Thanks again guys you've been a great help


----------



## wesnox1982 (Jan 22, 2013)

if there is gold shine on the belly it can all so be a female


----------



## Azedenkae (Apr 19, 2012)

Convicts can go from dull to very pretty very fast, depending on their mood. Of course there's always the duller specimens and the prettier ones. Mine when I bought it was always dull, but the moment it started to become interested in breeding it showed the best stripes, the best orange coloration, the best everything.
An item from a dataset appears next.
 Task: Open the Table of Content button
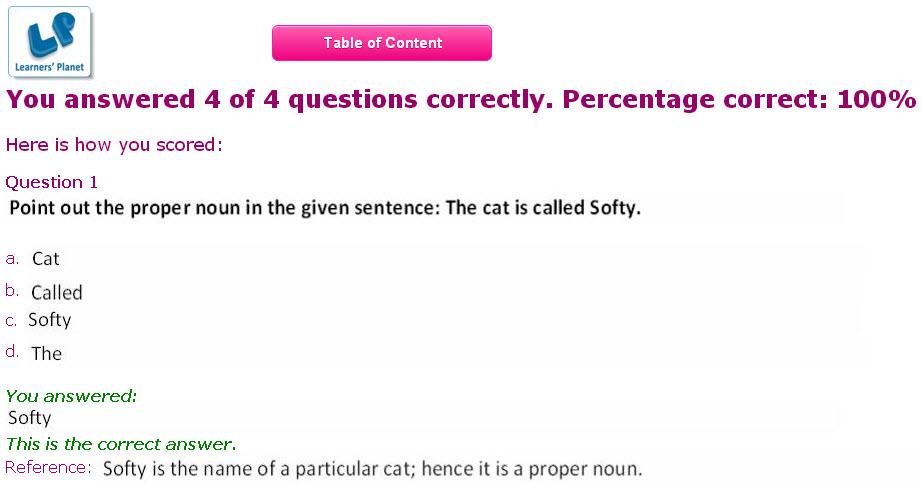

So a lot of the time it's hard to tell definitely if what you have will always be dull, or if it can actually be amazingly pretty.


----------



## sweety (Jan 10, 2010)

Cheers guy's going to be a few more months before I think about getting her a mate as need to fix a tank i've got for her as the end panel is cracked but the tank was free & i've got some glass just not the time at the min due to getting a new heating system put in the house & we've got snow at the min :roll: so will have to fully redecorate the house first, but my wife has given me the go ahead to build a rack in the diningroom so will have 2-3 tanks on the diy rack :thumb: On the plus size adding the larger FM has calmed her right down now which has shocked me as he's very calm but the few times she went to chase him off or to nip him he never moved :lol:


----------



## Azedenkae (Apr 19, 2012)

You might have some fries from them. XDXD


----------



## sweety (Jan 10, 2010)

Just a little update, my dull female has turned out to be a male :lol: the orange scales turned to bright blue once he was put with the female  & 4 days later they spawned & now have wrigglers in the plant pot


----------